Tweed <usenet.tweed@gmail.com> wrote:
> Recliner <recliner.usenet@gmail.com> wrote:
>> Tweed <usenet.tweed@gmail.com> wrote:
>>> Certes <none@nowhere.net> wrote:
>>>> On 15/04/2022 15:13, Tweed wrote:
>>>>> Certes <none@nowhere.net> wrote:
>>>>>> On 15/04/2022 14:55, Tweed wrote:
>>>>>>> Certes <none@nowhere.net> wrote:
>>>>>>>> On 15/04/2022 13:59, Tweed wrote:
>>>>>>>>> <martin.coffee@round-midnight.org.uk> wrote:
>>>>>>>>>> On 15/04/2022 11:35, Muttley@dastardlyhq.com wrote:
>>>>>>>>>>> On Fri, 15 Apr 2022 10:33:22 -0000 (UTC)

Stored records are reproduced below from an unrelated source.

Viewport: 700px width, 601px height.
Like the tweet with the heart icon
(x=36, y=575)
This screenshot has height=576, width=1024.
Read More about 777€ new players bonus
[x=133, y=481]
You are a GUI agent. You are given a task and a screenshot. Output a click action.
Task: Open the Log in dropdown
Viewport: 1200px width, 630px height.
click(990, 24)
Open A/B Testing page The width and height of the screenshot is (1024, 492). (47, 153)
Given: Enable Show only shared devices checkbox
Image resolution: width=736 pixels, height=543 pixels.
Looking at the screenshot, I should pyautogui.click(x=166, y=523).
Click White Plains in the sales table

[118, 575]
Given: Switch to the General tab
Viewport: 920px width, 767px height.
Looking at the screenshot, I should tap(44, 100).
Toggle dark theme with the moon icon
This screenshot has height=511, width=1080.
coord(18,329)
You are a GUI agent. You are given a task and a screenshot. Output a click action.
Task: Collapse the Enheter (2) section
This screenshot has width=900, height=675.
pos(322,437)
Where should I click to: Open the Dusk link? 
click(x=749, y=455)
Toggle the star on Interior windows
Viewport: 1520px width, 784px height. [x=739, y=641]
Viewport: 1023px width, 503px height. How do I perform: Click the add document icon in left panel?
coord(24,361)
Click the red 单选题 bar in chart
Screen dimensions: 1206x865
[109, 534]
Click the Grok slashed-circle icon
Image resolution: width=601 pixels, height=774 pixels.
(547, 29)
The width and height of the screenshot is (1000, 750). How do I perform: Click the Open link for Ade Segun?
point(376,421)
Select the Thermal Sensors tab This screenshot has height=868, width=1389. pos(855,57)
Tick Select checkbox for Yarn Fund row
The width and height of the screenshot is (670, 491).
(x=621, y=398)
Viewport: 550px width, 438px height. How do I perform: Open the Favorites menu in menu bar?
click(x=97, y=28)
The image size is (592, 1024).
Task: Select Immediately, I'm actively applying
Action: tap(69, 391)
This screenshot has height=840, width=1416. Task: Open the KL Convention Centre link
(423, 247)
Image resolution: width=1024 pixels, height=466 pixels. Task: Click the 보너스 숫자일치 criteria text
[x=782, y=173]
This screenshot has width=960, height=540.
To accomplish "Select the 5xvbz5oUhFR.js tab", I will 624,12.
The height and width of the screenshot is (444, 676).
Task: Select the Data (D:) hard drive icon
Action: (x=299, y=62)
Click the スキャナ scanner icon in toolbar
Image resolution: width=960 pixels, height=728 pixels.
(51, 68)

>>>>>>>>>>> Anna Noyd-Dryver <anna@noyd-dryver.com> wrote:
>>>>>>>>>>>> Recliner <recliner.usenet@gmail.com> wrote:
>>>>>>>>>>>>> Isn't the engine running all the time?
>>>>>>>>>>>>>
>>>>>>>>>>>>
>>>>>>>>>>>> Yes, but it very definitely is used to spin the flywheel up to speed before
>>>>>>>>>>>> departure. You can hear it, feel it and IIRC see it on the desk gauges.
>>>>>>>>>>>
>>>>>>>>>>> Sounds like a solution looking for a problem. Why don't they just bin the
>>>>>>>>>>> flywheel and use the engine directly with a small battery and motor for some
>>>>>>>>>>> regen and mild hybrid assistance.
>>>>>>>>>>>
>>>>>>>>>>
>>>>>>>>>> They might do that today but battery technology has moved a long way
>>>>>>>>>> since they were designed and built.
>>>>>>>>>>
>>>>>>>>>
>>>>>>>>> You can add super capacitors into the mix now as well as batteries. I
>>>>>>>>> believe some of the Birmingham trams are so fitted.
>>>>>>>>>
>>>>>>>>> https://www.polisnetwork.eu/wp-content/uploads/2019/06/hybrid-electric-and-rapid-accumulator-systems-2-finalpolis.pdf
>>>>>>>>>
>>>>>>>>> Super-capacitors and super-capacitor/battery hybrid trams are a relatively
>>>>>>>>> new addition to catenary-free tram technologies. These trams have evolved
>>>>>>>>> from battery-powered or -assisted trams as an alternative method of energy
>>>>>>>>> storage and capture. Generally, super-capacitor trams have short
>>>>>>>>> operational ranges and charge quickly at stations or points of rest. Most
>>>>>>>>> super-capacitor systems are paired with traction batteries to provide both
>>>>>>>>> high outputs during acceleration and to extend ranges during regular
>>>>>>>>> operation and cruising. Bombardier, Siemens, and CAF are all currently
>>>>>>>>> developing and offering super- capacitor/battery hybrid trams with varying
>>>>>>>>> systems. Chinese light rail manufacturer CSR has also developed a solely
>>>>>>>>> super-capacitor tram at its facilities in Guangzhou with plans to enter
>>>>>>>>> operation before 2020
>>>>>>>>>
>>>>>>>>> Super-capacitors have much lower energy capacities compared to batteries
>>>>>>>>> but offer greater charge densities. These densities can be 10 to 100 times
>>>>>>>>> greater than those of batteries and offer significant output during
>>>>>>>>> acceleration or climbing gradients and are achieved through the ‘physical
>>>>>>>>> rather than chemical’ storage of the energy. The structure of
>>>>>>>>> super-capacitors, namely the method by which they store their charge,
>>>>>>>>> allows them to be charged and discharged over 100,000 times - far exceeding
>>>>>>>>> the number of cycles capable by traditional batteries which average 2,000
>>>>>>>>> to 40,000 cycles. Super-capacitors are also able to capture power from
>>>>>>>>> braking sections of track through regenerative breaking, providing further
>>>>>>>>> charging and power generation capacities.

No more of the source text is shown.